### TASK DETAILS
What this exercise requires is a verbatim reproduction of the data below.

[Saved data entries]
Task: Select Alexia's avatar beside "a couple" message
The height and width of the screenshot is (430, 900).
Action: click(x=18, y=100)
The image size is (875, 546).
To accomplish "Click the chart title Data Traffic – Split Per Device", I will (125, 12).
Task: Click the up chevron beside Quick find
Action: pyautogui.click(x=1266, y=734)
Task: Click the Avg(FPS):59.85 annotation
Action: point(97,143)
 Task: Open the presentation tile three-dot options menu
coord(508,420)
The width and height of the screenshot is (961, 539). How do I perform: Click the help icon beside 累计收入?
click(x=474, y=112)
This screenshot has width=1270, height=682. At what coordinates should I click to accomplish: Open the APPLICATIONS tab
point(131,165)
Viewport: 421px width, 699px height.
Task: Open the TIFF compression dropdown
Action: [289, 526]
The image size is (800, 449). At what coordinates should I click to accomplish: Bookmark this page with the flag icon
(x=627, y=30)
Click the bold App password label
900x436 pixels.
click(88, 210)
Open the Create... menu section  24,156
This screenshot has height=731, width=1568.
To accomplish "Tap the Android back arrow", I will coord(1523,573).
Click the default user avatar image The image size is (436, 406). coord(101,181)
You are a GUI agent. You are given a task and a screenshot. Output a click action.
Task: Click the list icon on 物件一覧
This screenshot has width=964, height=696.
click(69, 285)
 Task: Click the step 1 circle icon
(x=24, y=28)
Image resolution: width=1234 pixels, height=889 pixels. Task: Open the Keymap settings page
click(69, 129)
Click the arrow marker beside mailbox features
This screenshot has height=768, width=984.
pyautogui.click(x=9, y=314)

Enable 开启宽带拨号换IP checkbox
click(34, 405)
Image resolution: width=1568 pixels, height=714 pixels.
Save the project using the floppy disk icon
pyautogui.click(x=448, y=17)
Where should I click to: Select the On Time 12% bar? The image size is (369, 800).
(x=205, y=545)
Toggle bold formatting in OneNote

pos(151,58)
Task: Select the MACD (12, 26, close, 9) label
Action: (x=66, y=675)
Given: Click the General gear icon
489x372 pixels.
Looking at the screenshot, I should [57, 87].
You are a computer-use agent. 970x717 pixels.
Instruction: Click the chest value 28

### SOLUTION TO THIS PROBLEM
Task: Select Alexia's avatar beside "a couple" message
The height and width of the screenshot is (430, 900).
Action: click(x=18, y=100)
The image size is (875, 546).
To accomplish "Click the chart title Data Traffic – Split Per Device", I will (125, 12).
Task: Click the up chevron beside Quick find
Action: pyautogui.click(x=1266, y=734)
Task: Click the Avg(FPS):59.85 annotation
Action: point(97,143)
 Task: Open the presentation tile three-dot options menu
coord(508,420)
The width and height of the screenshot is (961, 539). How do I perform: Click the help icon beside 累计收入?
click(x=474, y=112)
This screenshot has width=1270, height=682. At what coordinates should I click to accomplish: Open the APPLICATIONS tab
point(131,165)
Viewport: 421px width, 699px height.
Task: Open the TIFF compression dropdown
Action: [289, 526]
The image size is (800, 449). At what coordinates should I click to accomplish: Bookmark this page with the flag icon
(x=627, y=30)
Click the bold App password label
900x436 pixels.
click(88, 210)
Open the Create... menu section  24,156
This screenshot has height=731, width=1568.
To accomplish "Tap the Android back arrow", I will coord(1523,573).
Click the default user avatar image The image size is (436, 406). coord(101,181)
You are a GUI agent. You are given a task and a screenshot. Output a click action.
Task: Click the list icon on 物件一覧
This screenshot has width=964, height=696.
click(69, 285)
 Task: Click the step 1 circle icon
(x=24, y=28)
Image resolution: width=1234 pixels, height=889 pixels. Task: Open the Keymap settings page
click(69, 129)
Click the arrow marker beside mailbox features
This screenshot has height=768, width=984.
pyautogui.click(x=9, y=314)

Enable 开启宽带拨号换IP checkbox
click(34, 405)
Image resolution: width=1568 pixels, height=714 pixels.
Save the project using the floppy disk icon
pyautogui.click(x=448, y=17)
Where should I click to: Select the On Time 12% bar? The image size is (369, 800).
(x=205, y=545)
Toggle bold formatting in OneNote

pos(151,58)
Task: Select the MACD (12, 26, close, 9) label
Action: (x=66, y=675)
Given: Click the General gear icon
489x372 pixels.
Looking at the screenshot, I should [57, 87].
You are a computer-use agent. 970x717 pixels.
Instruction: Click the chest value 28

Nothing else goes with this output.